Weeraratne further observed that IT businesses did not maintain their offices within Sri Lanka due to the political and economic instability in the country. He added that following the General Elections, the Government hoped to ensure policy stability and minimise the frequency with which policies were changed.
Moreover, he said that another reason for IT as well as overall export earnings to remain overseas was due to obstacles in taking foreign exchange out of the country, which the Government planned to minimise in future.
Further, Weeraratne said that Sri Lanka’s IT sector had an outsourcing culture, where foreign companies outsourced to Sri Lankan companies, which was also a reason for low export revenue.

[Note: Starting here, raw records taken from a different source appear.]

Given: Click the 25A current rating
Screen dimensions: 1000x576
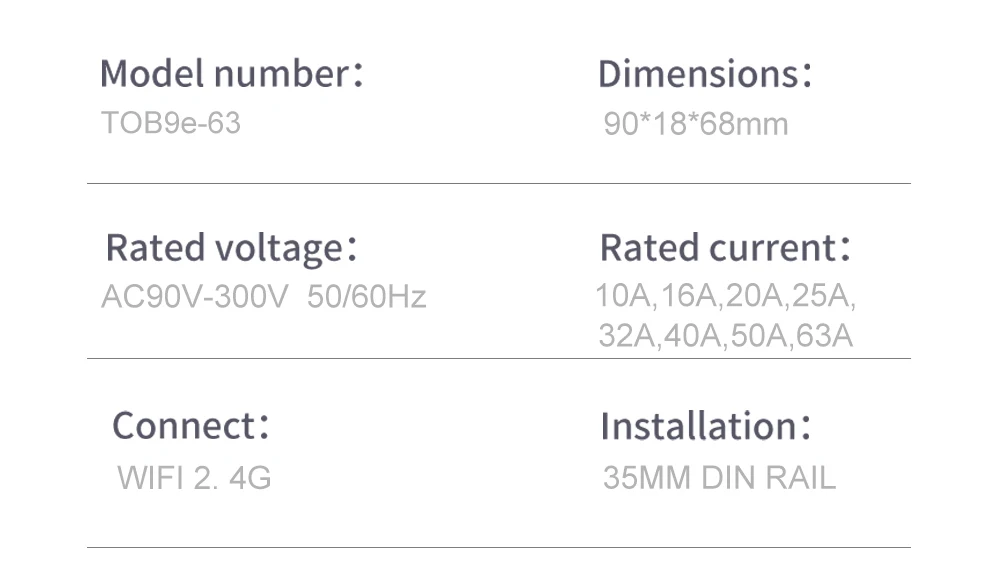Looking at the screenshot, I should click(826, 297).
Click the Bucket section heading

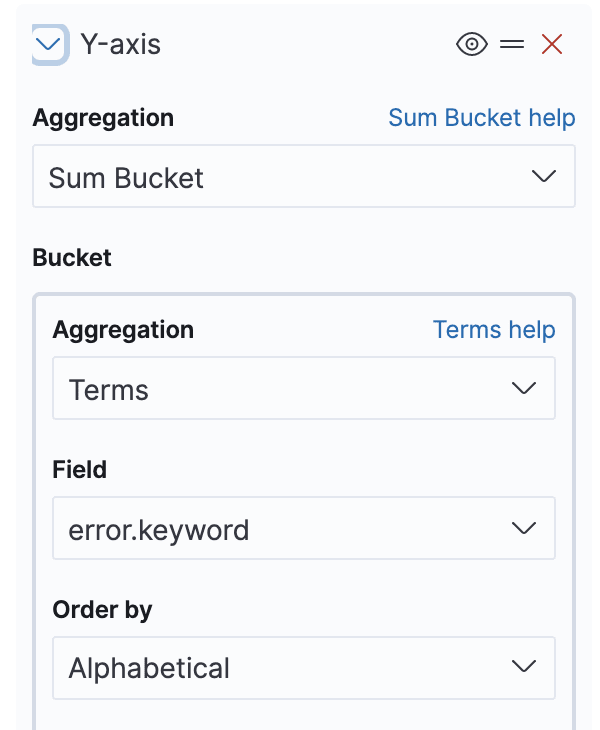tap(72, 257)
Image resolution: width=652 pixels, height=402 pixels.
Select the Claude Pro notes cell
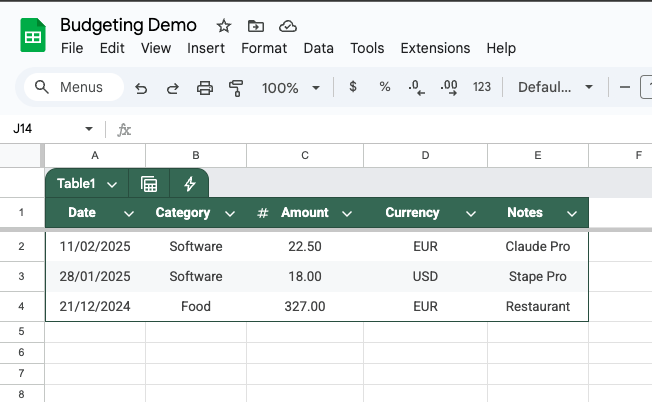[x=537, y=246]
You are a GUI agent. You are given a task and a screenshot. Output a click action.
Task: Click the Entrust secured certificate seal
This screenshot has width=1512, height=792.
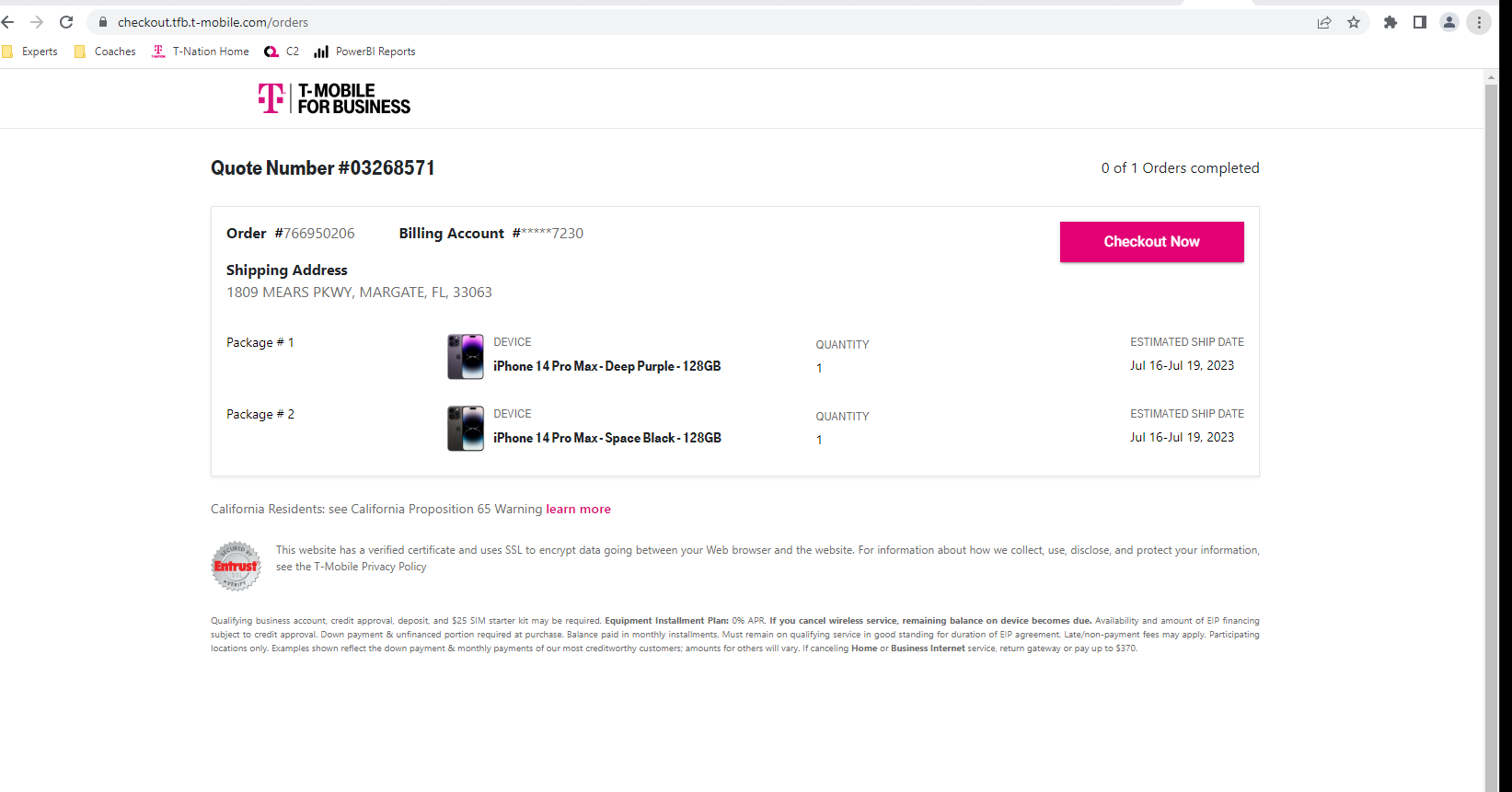tap(236, 565)
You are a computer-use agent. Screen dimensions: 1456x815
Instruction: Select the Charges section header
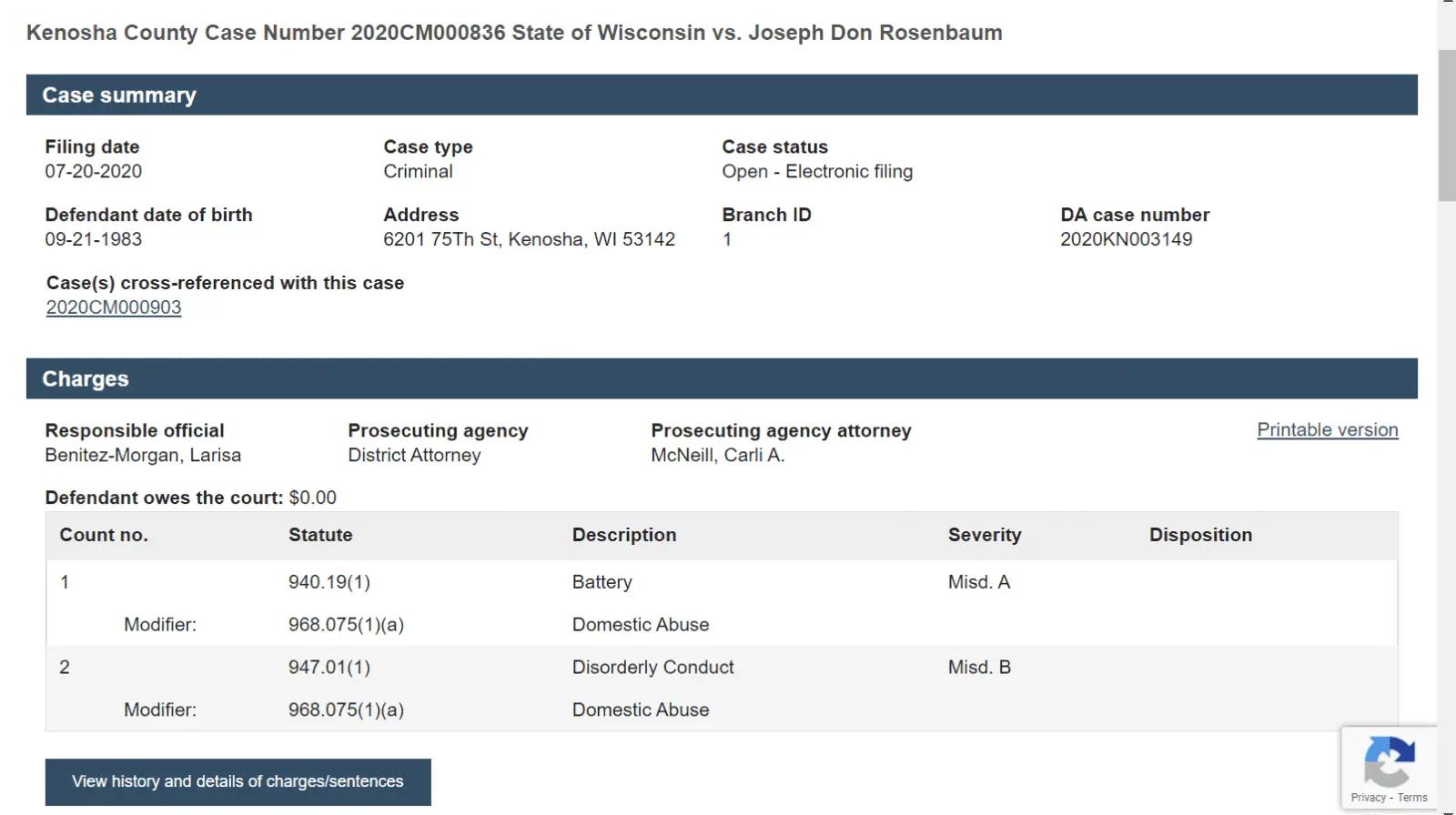point(86,379)
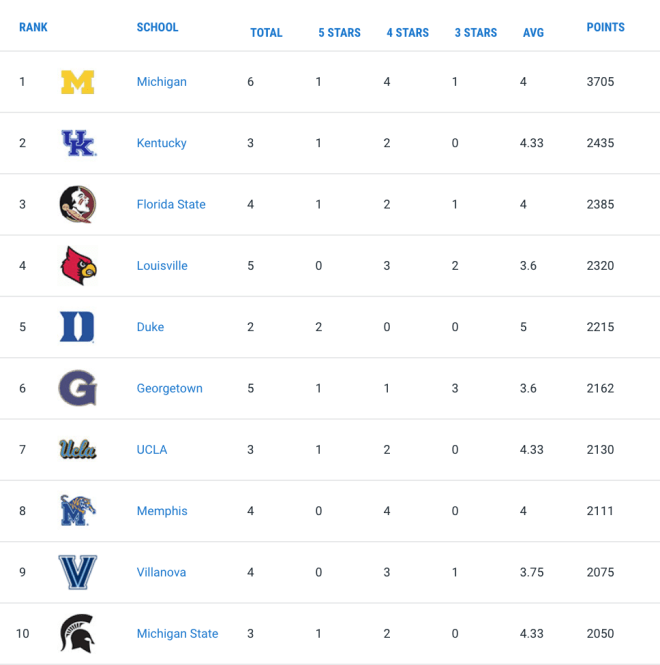Click the Villanova V logo

78,572
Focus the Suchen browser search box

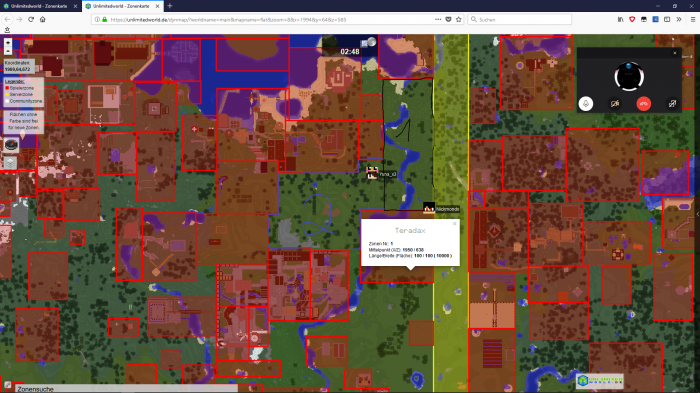pyautogui.click(x=520, y=19)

“We are trying to change to an Intellectual Property (IP) creation mode [from outsourcing]. Sri Lankan IT companies should change to this, since this is how we can ensure value creation for the domestic IT sector,” he said.
He noted that the Government would look to increase the foreign exchange garnered through IP creation as a means of achieving the $ 5 billion target by 2030.
Further, he added that the Government would look to bring venture capitalists to Sri Lanka and make them invest in domestic IT businesses, since many Sri Lankan businesses had established their offices in Singapore and Dubai in search of venture capitalists.
Weeraratne also said that the current workforce of IT engineers, which stood at about 85,000, should increase to 200,000 in order to achieve the $ 5 billion target.
Exporters require support
Oberlin College, Ohio Associate Professor of Financial Economics and Verité Research Global Academic Fellow Udara Peiris said that instead of focusing on how to earn foreign currency or which specific goods to export, Sri Lanka should consider how it could support entrepreneurs and exporters.
He said that the Government could not create exports but that it could foster an environment where businesses thrived.
For this, two key areas need attention. One is simplifying customs and import/export processes as most exports require imported materials. Making it faster and easier to import these items into the country by eliminating red tape and hidden fees will greatly assist exporters.
The second is providing trade finance, as exporters often face delays in payment from overseas buyers, which can strain their cash flow.
Prof. Peiris added that Sri Lankan banks should offer trade credit to exporters, especially new and small businesses.
Attracting forex via FDI, equity, G-sec crucial
Prof. Peiris further said that Sri Lanka’s official reserves were increasing at the moment, primarily due to foreign debt repayments being deferred and the restrictions and taxes on imports.
“Once debt repayments resume (although there are several more years for this) and imports become easier, foreign currency outflows will rise significantly,” he said.
He noted that attracting capital inflows would be crucial for Sri Lanka in order to navigate the next few years, whether through FDI, investments in equity or bond markets, or Government loans and grants.
“These inflows depend on political stability and, more importantly, consistent economic policies,” he said, adding that the key challenge for the new Government was to quickly develop policies and regulations that were guaranteed to remain stable in the future, ideally by enshrining them in law.